À la même époque, Stéphane Bern, toujours proche des monarques d’Europe, défend un rétablissement de la monarchie en France. Il en a débattu à la télévision contre un jeune républicain étudiant à Sciences Po qui n’était autre que Jean-Michel Blanquer, le futur ministre de l’Éducation nationale d’Emmanuel Macron.
Le 1er mai de chaque année, alors que les syndicats fêtent le travail, un défilé monarchiste a lieu à Paris Place Jeanne d’Arc, près des Tuileries.

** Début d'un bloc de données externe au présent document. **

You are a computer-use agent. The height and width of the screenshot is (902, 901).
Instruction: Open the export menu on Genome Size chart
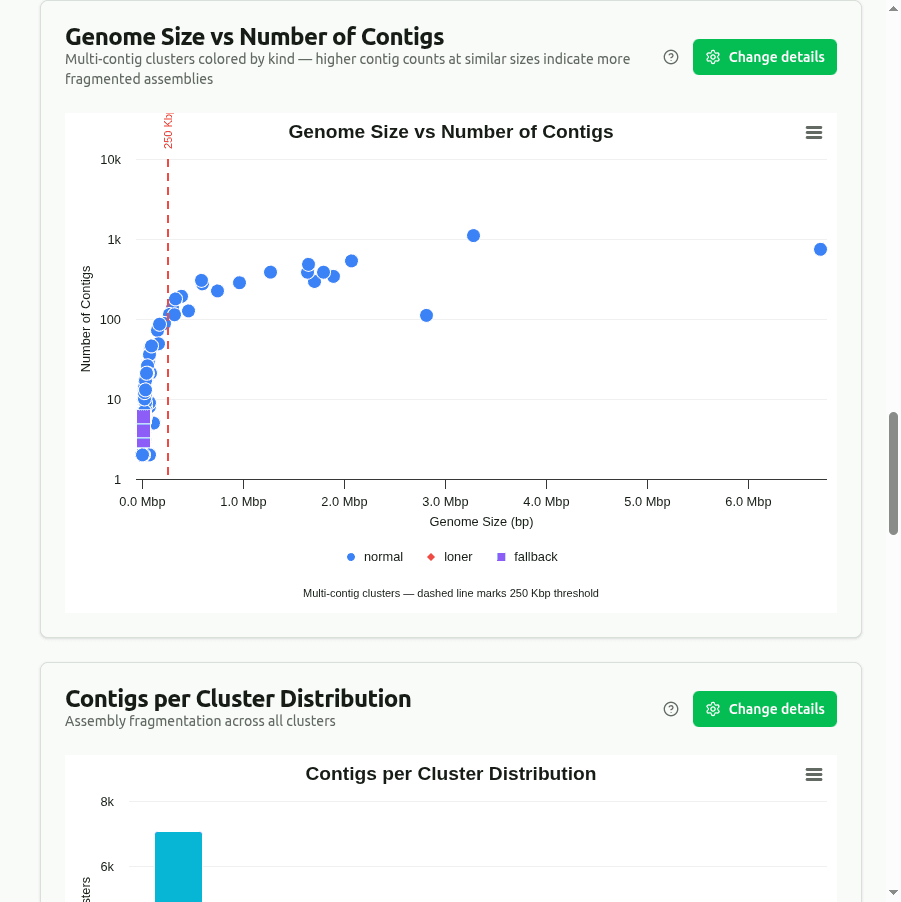pos(813,132)
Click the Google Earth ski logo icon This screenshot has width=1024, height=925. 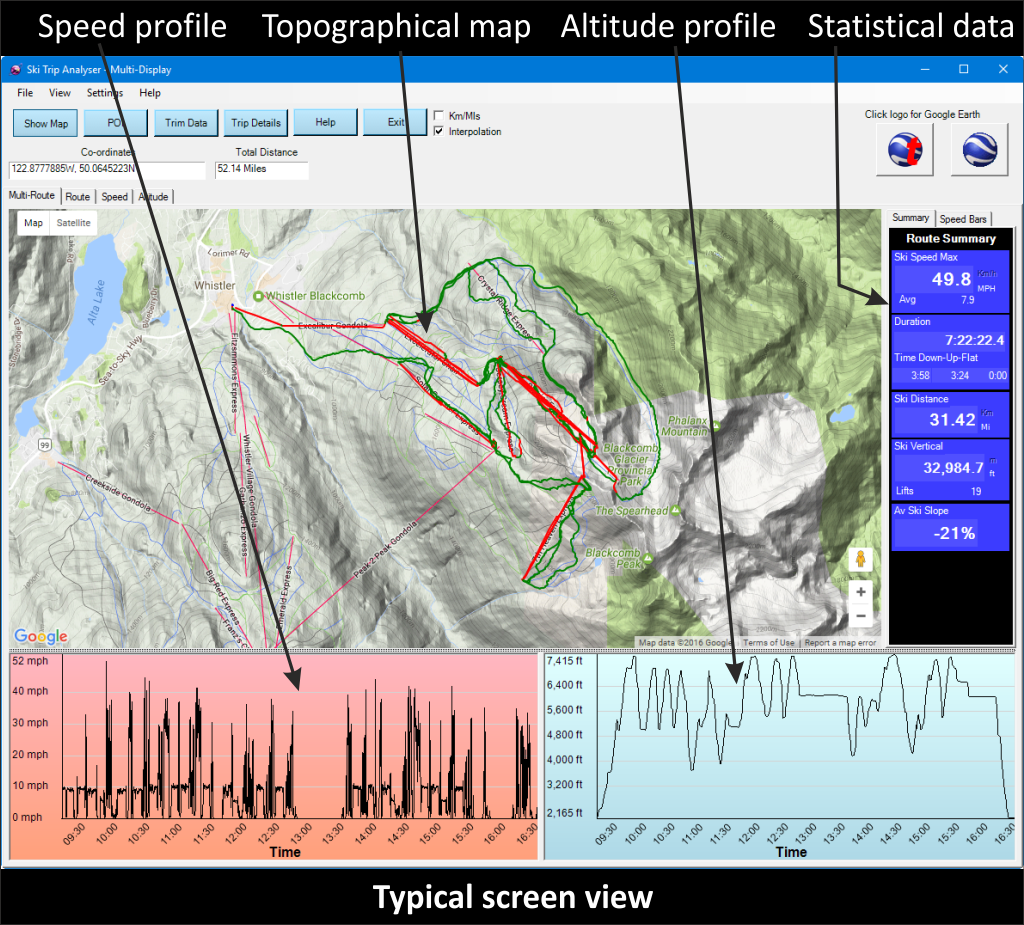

Les sympathisants se retrouvent dans le cadre d’un défilé qui est l’une des principales rencontres de l’extrême-droite en France.
Mais au fait, qui sont les prétendants appelés à monter sur le trône dans l’hypothèse très improbable d’un rétablissement de la monarchie ?
Les prétendants au trône de France sont partagés entre deux branches, toutes deux descendantes des derniers rois de France. Les Bourbons, soutenus par les « légitimistes », descendent de Louis XVI et des rois de la Restauration, tandis que les Orléans ont pour ancêtre Louis-Philippe (sur la photo), cousin des Bourbons et déposé en 1848.
Une vieille rivalité existe entre les deux branches, qui ne manquent pas de se critiquer régulièrement. Les légitimistes passent pour plus conservateurs et les orléanistes pour plutôt libéraux, même si la réalité est plus complexe puisque la très conservatrice Action française soutient les Orléans.
Du côté des Bourbons, le prétendant actuel au trône est Louis-Alphonse de Bourbon, un prince franco-espagnol qui partage sa vie entre Madrid et Caracas. Malgré l’aspect glamour de sa vie de couple, l’homme est très conservateur, proche des milieux catholiques traditionalistes en France comme en Espagne et revendiquant l’héritage franquiste.
Côté Orléans, le prince héritier est Jean d’Orléans (à gauche sur la photo avec son grand-père Henri d'Orléans) depuis 2019, qui porte le titre officiel de Comte de Paris. Ce prince a rencontré Emmanuel Macron à plusieurs reprises avant de soutenir officiellement le mouvement des Gilets jaunes. Il a détaillé ses positions politiques dans un livre-entretien intitulé « Un Prince français ».
Malgré son caractère folklorique et sa force de conviction, le mouvement monarchiste reste très minoritaire parmi la population française, et même au sein de la nébuleuse de l’extrême-droite. Il ne compterait que « quelques milliers de personnes tout au plus » selon le politologue Jean-Yves Camus, cité par le média canadien ‘La Presse’.
Toutefois, selon un sondage BVA de 2016, ce ne serait pas moins de 17% des Français qui soutiendraient un retour à la monarchie dans leur pays. La population serait-elle nostalgique de l’Ancien Régime ou d’une figure qui incarne la continuité de la nation ?
Quoi qu’il en soit, un retour de la monarchie semble improbable, voire quasi impossible en France étant donné la solidité des institutions républicaines. Pour preuve, l’Alliance royale créée en 2001 n’a recueilli que 3 150 voix, soit 0,01% des suffrages, aux élections européennes de 2019. Un pourcentage équivalent à la probabilité d’une restauration monarchique au pays des droits de l’homme.